Kopi, Karage Bento dan Riset


Kopi. Di Jepang saya jadi rajin minum kopi. Sehari bisa dua kali minum kopi, dan perut tidak mengalami gangguan. Aneh ya. Mungkin kopinya ringan. Tapi ini merk generik, sachet-an yang dijual di Hyaku-en (tokyo ‘semua serba 100 yen’). Barangkali kopinya memang cocok ya! ^_^ Kopi ini yang membuat melek di pagi hari. Masuk ke lab, bikin kopi, hidupkan komputer, mulai baca jurnal lagi. Atau FB dan ngeblog! Nikmatnya jadi mahasiswa.

Karage Bento. Ini menu kesukaan saya yang biasa dibeli di Sen-Ya, depot di depan kampus. Karage bento ini adalah nasi kotakan, isinya ayam goreng tanpa tulang yang digoreng pakai tepung. Rasanya campuran, ada asin, sedikit manis, ada rasa jahenya. Enak sekali. Tapi sepertinya banyak dikasih Ajinomoto ya! Soalnya enak banget! Di rumahpun saya beli ayam potong, lalu ditaburi tepung karage dan dimasukkan dalam kulkas. Setelah 20 menit, saya keluarkan dan digoreng. Ini enak juga. Gorengnya harus dengan api kecil, supaya dalamnya juga matang.

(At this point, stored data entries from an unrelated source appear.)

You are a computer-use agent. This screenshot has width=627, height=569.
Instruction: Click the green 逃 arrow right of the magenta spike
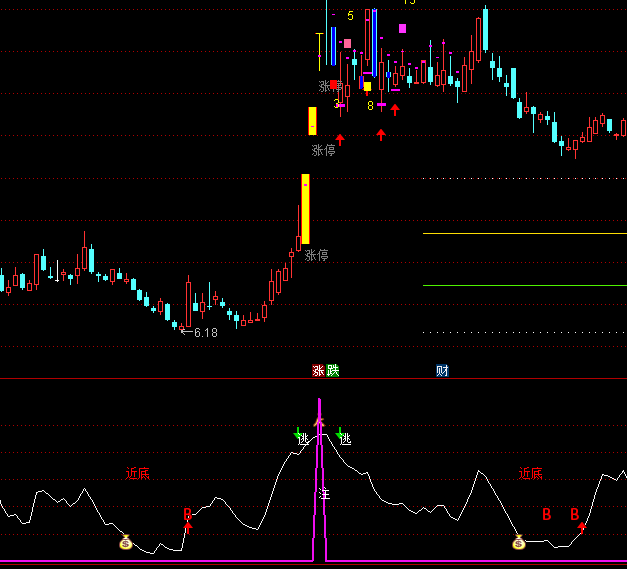343,436
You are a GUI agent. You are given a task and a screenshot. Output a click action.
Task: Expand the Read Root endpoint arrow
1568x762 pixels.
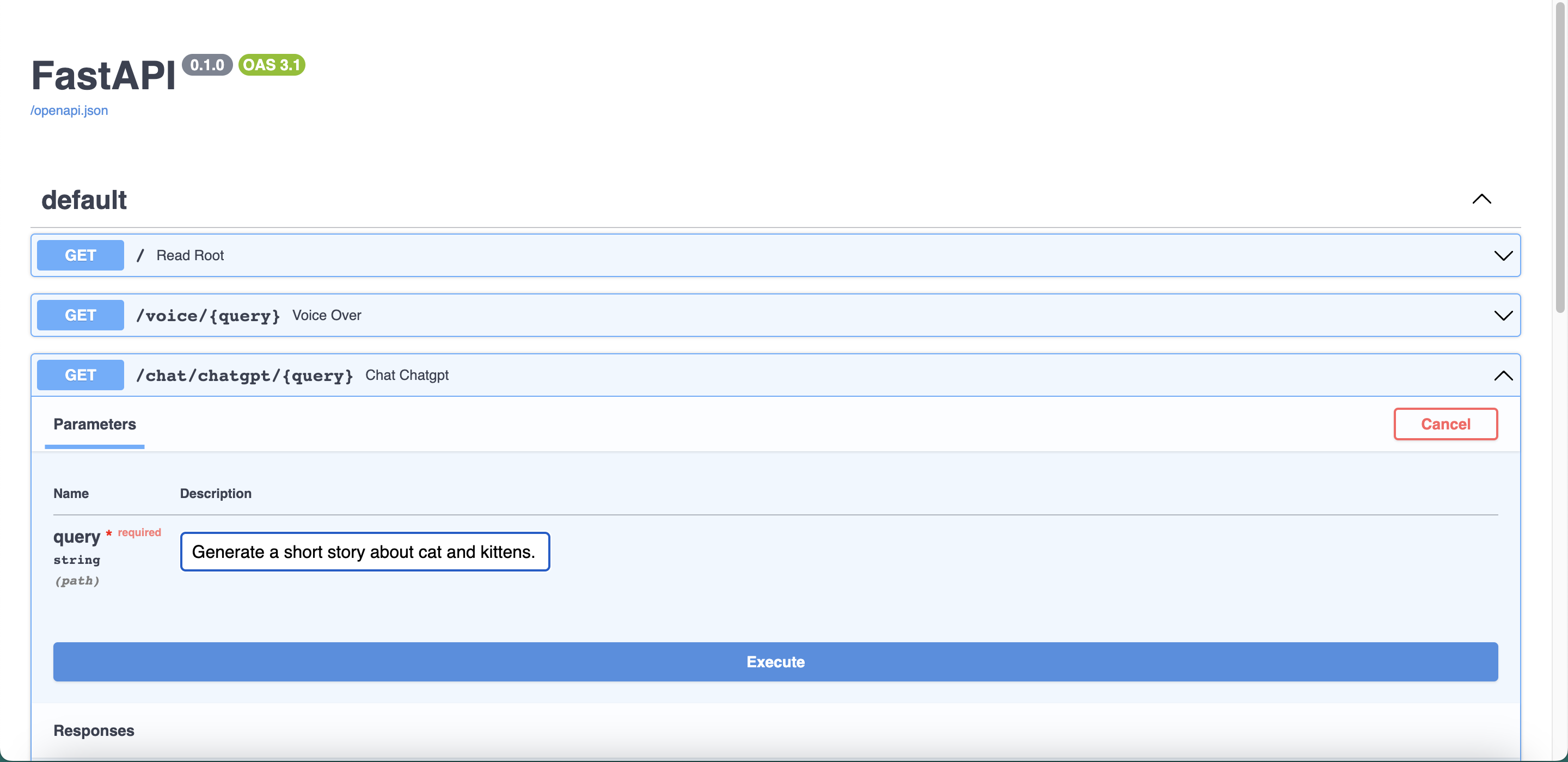point(1503,256)
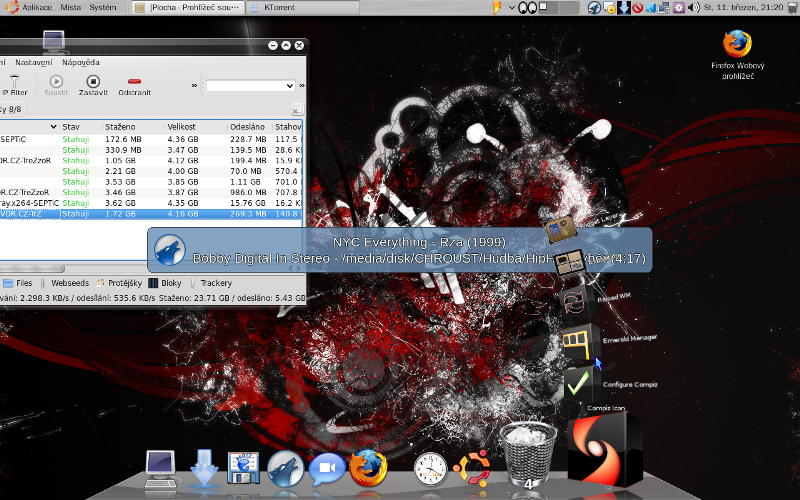Image resolution: width=800 pixels, height=500 pixels.
Task: Switch to the Webseeds tab
Action: tap(70, 283)
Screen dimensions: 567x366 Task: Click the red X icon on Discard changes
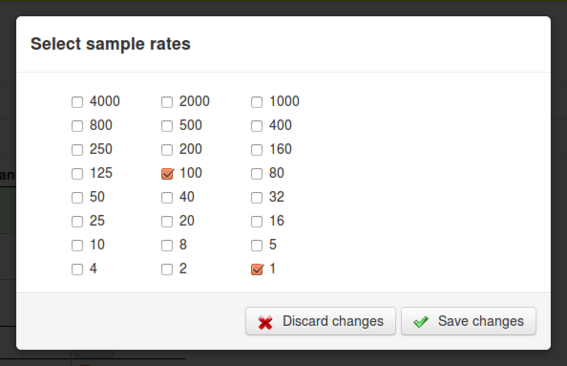pyautogui.click(x=265, y=322)
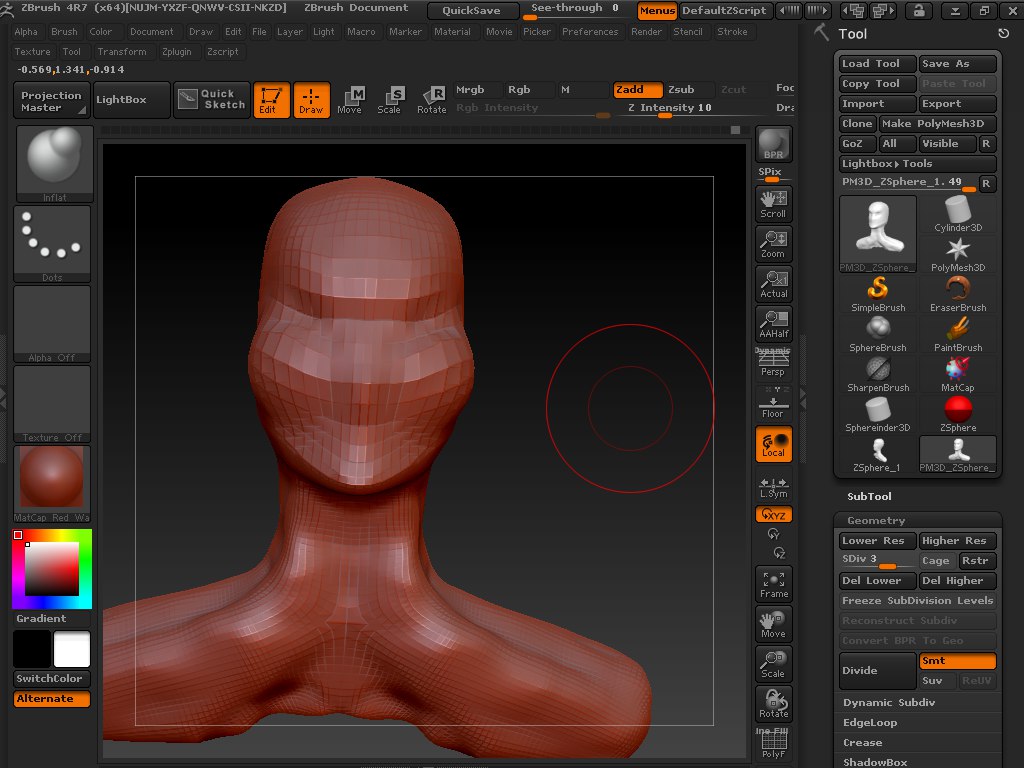Select the Move tool in top toolbar

coord(350,100)
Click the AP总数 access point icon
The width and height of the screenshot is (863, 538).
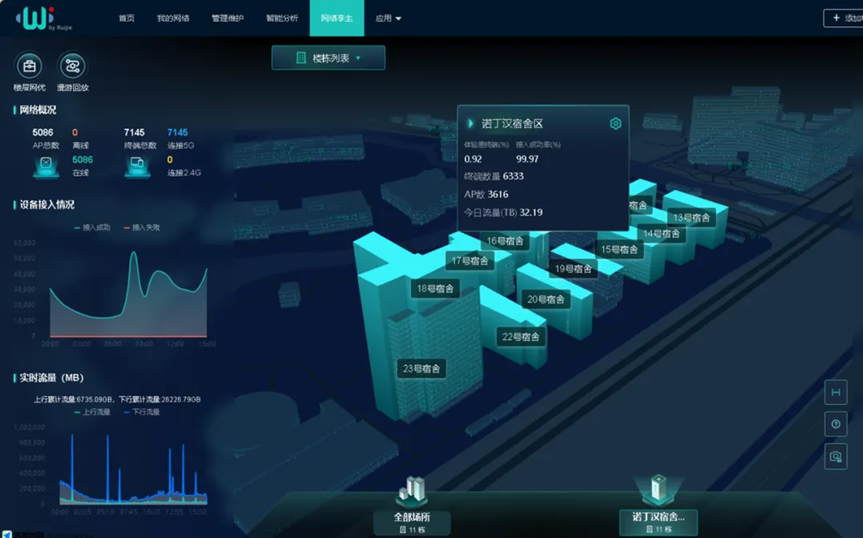pos(45,166)
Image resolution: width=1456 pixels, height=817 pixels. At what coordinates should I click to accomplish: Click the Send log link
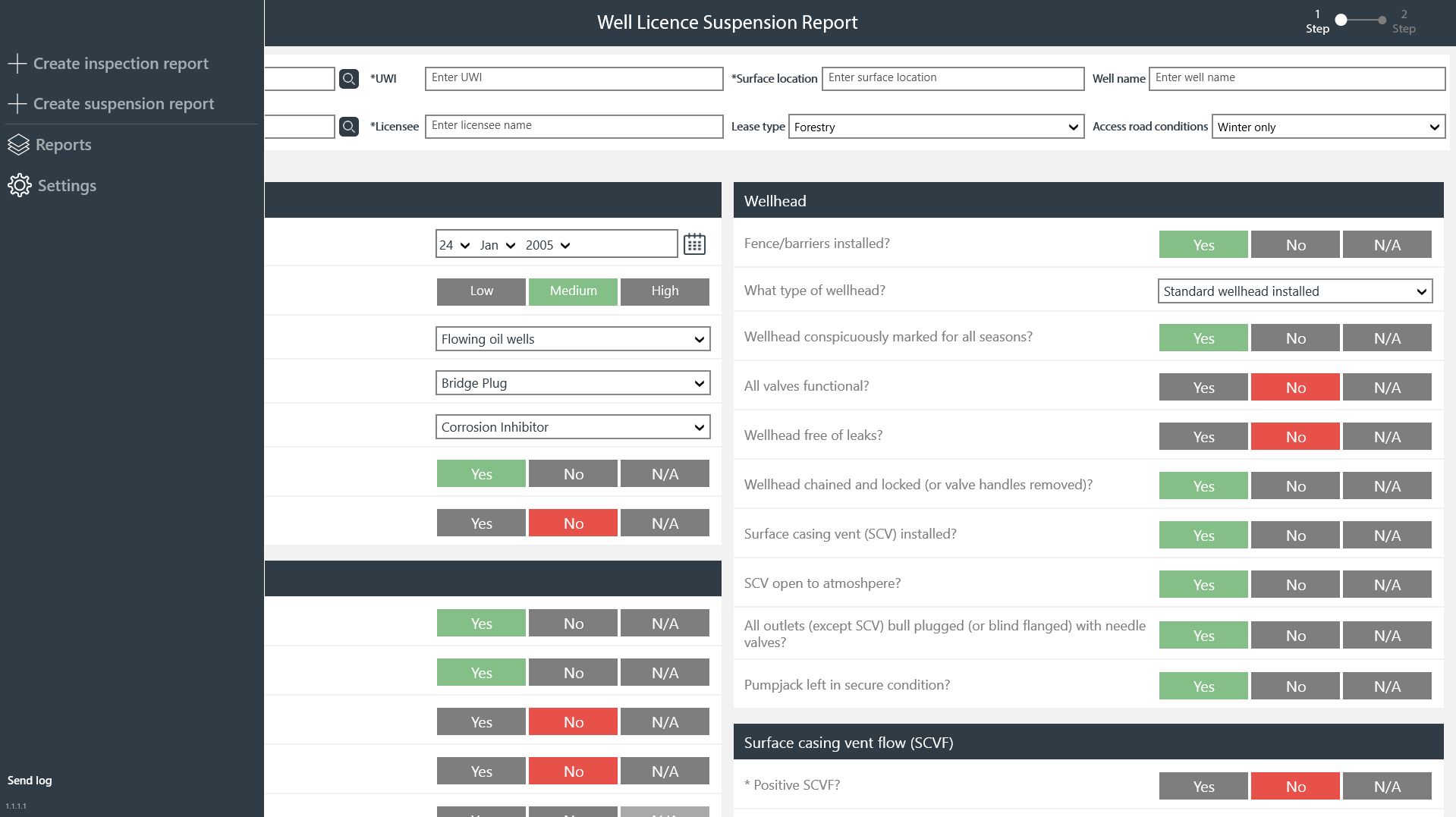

Riset. Semalam berpikir-membaca-berpikir-membaca-berpikir lagi tentang mau membahas tentang apa ya di seminar minggu depan. Seminar ini cuma internal lab saja. Jadi penontonnya ya profesor dan kawan-kawan mahasiswa. Mungkin hanya 7 orang. Topiknya tentang komposit jahit, alias stitched-composites.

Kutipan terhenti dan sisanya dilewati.